Von der Gracht received his habilitation in 2017 from the University of Erlangen–Nuremberg. Since 2024, he has been Professor of Foresight and Digital Transformation at the University for Continuing Education Krems. Previously, Von der Gracht held the Chair of Futures Studies at Steinbeis University.

He also serves as a member of the Global Foresight Network at the World Economic Forum (WEF) and as an ambassador for its Global Collaboration Village (Forum Metaverse).

==Research==
Based on the work of futurist Theodore J. Gordon in The Millennium Project, Von der Gracht developed the survey software 'Real-time Delphi'. In 2011, he and Gordon presented a joint paper at the World Future Society (WFS) Annual Summit 2011, which summarized lessons learned from 40 real-time Delphi (RTD) studies conducted across their two platforms.

In early 2018, Von der Gracht founded the international journal Futures & Foresight Science, of which he has been an associate editor since 2017, along with professors George Wright from the University of Strathclyde and George Cairns from Queensland University of Technology.
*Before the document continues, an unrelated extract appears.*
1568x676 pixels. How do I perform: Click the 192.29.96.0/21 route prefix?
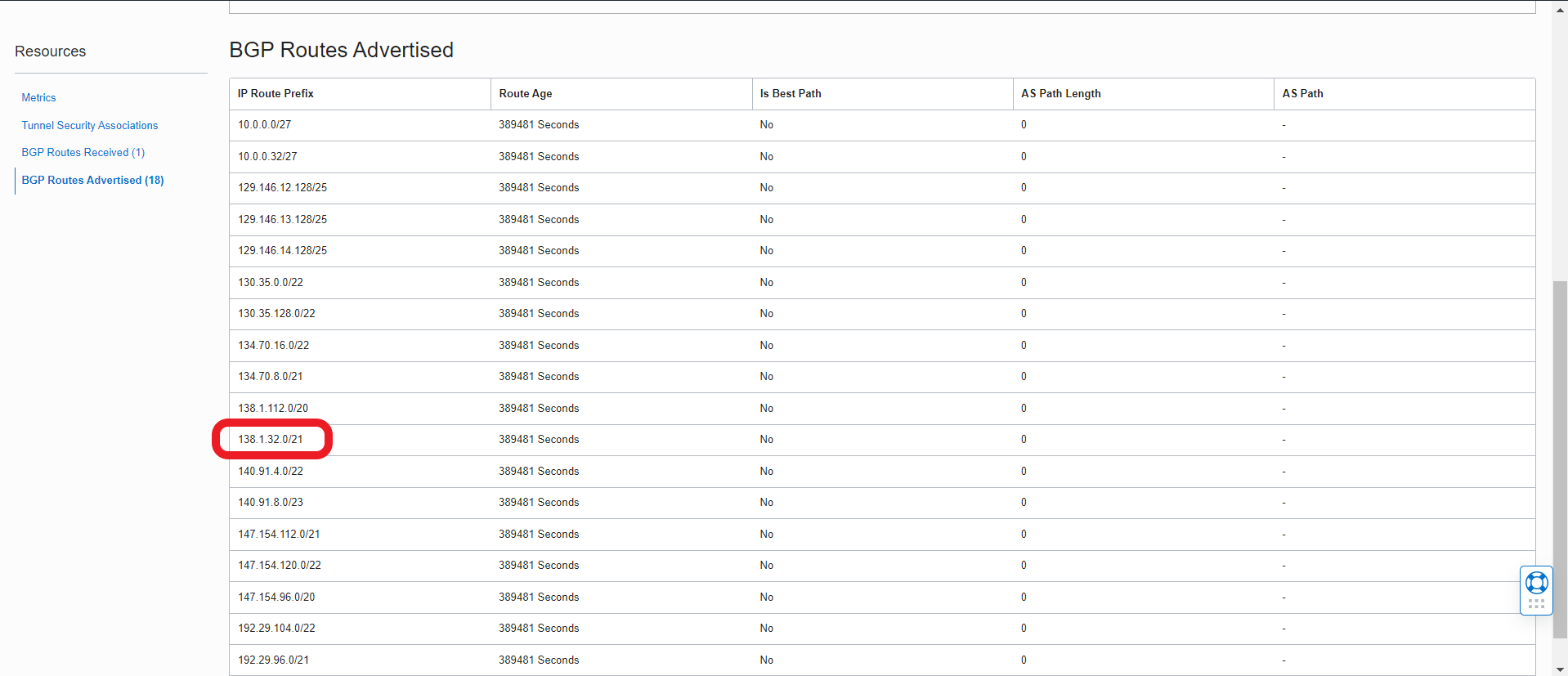(273, 660)
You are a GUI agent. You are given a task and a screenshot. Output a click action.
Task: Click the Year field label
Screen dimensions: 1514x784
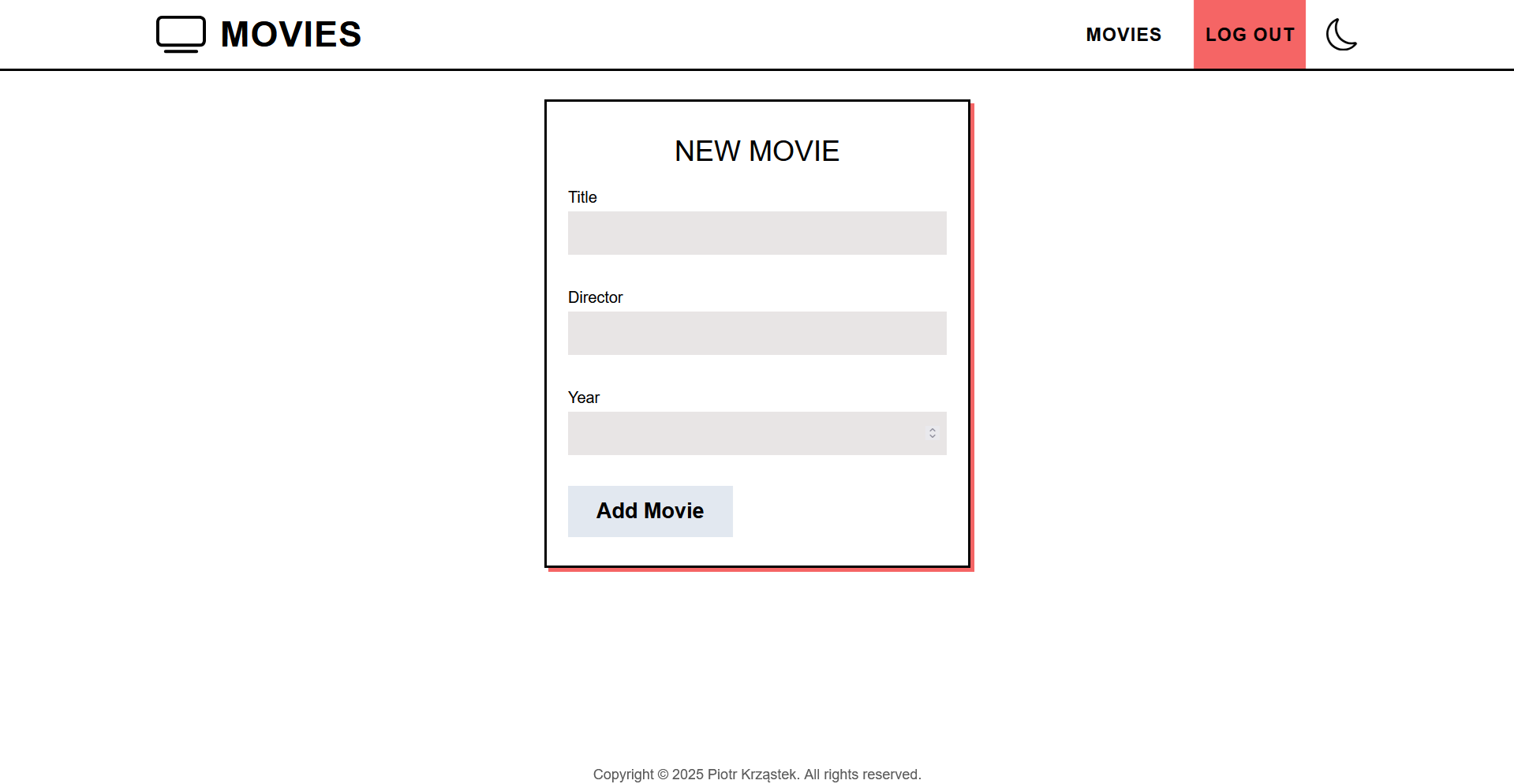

Since 2012, he has served on the advisory board of the journal Technological Forecasting & Social Change, and has been an associate editor since 2017.

==Selected publications==
=== Books and reports ===
- The future of logistics: scenarios for 2025. Dissertation. Gabler 2008, ISBN 9783834910820
- Heiko von der Gracht, Michael Salcher, Nikolaus Graf Kerssenbrock (2015); The Energy Challenge: A Licence for Navigating the Future; REDLINE; ISBN 9783864148897
- Heiko A. von der Gracht, Angelika Huber-Strasser, Marcus Schüller, Nils Müller, Petra Lichtenau, Hannah Zühlke (2018); Rethinking the value chain. A study on AI, humanoids and robots - Artificial Intelligence: Possible business application and development scenarios to 2040 (via ResearchGate)
- Sascha L. Schmidt, Heiko A. von der Gracht, Daniel Beiderbeck, Gerrit Heidemann (2023); AI, Blockchain, and immersive technologies: Metaversal business models of professional football clubs in 2030 (via ResearchGate)

=== Articles ===
- Consensus Measurement in Delphi Studies – Review and Implications for Future Quality Assurance. In: Technological Forecasting & Social Change. Vol. 79, No. 8, 2012, p. 1525–1536, doi:10.1016/j.techfore.2012.04.013.
- with Daniel Beiderbeck, Nicolas Frevel, Sascha L. Schmidt, Vera M. Schweitzer: Preparing, conducting, and analyzing Delphi surveys: Cross-disciplinary practices, new directions, and advancements In: MethodsX. Vol. 8, 2021, p. 101401, doi:10.1016/j.mex.2021.101401.
- with Christoph Markmann, Alexander Spickermann, Alexander Brem: Improving the question formulation in Delphi‐like surveys: Analysis of the effects of abstract language and amount of information on response behavior. In: Futures & Foresight Science. 2020;e56, doi:10.1002/ffo2.56.
- with Inga-Lena Darkow: Scenarios for the Logistics Service Industry: A Delphi-based analysis for 2025. In: International Journal of Production Economics. Vol. 127, No. 1, 2010, p. 46–59, doi:10.1016/j.ijpe.2010.04.013.
- with Tobias Gnatzy, Johannes Warth, Inga-Lena Darkow: Validating an Innovative Real-Time Delphi Approach – A methodological comparison between real-time and conventional Delphi studies. In: Technological Forecasting & Social Change. Vol. 78, No. 9, 2011, p. 1681–1694, doi:10.1016/j.techfore.2011.04.006.
- with Robert Vennemann, Inga-Lena Darkow: Corporate Foresight and Innovation Management: A Portfolio – Approach in Evaluating Organizational Development. In: Futures – The journal of policy, planning and futures studies. Vol. 42, No. 4, 2010, p. 380–393, doi:10.1016/j.futures.2009.11.023.
- with Jay E. Gary: The Future of the Foresight Professionals: Results from a Delphi Study. In: Futures – The journal of policy, planning and futures studies. Vol. 71, 2015, p. 132–145, doi:10.1016/j.futures.2015.03.005.
- with Victor A. Bañuls, Murray Turoff, Andrzej M. J. Skulimowski, and Theodore J. Gordon: Foresight Support Systems: The future role of ICT for foresight. In: Technological Forecasting & Social Change. Vol. 97, 2015, p. 1–6, doi:10.1016/j.techfore.2014.08.010.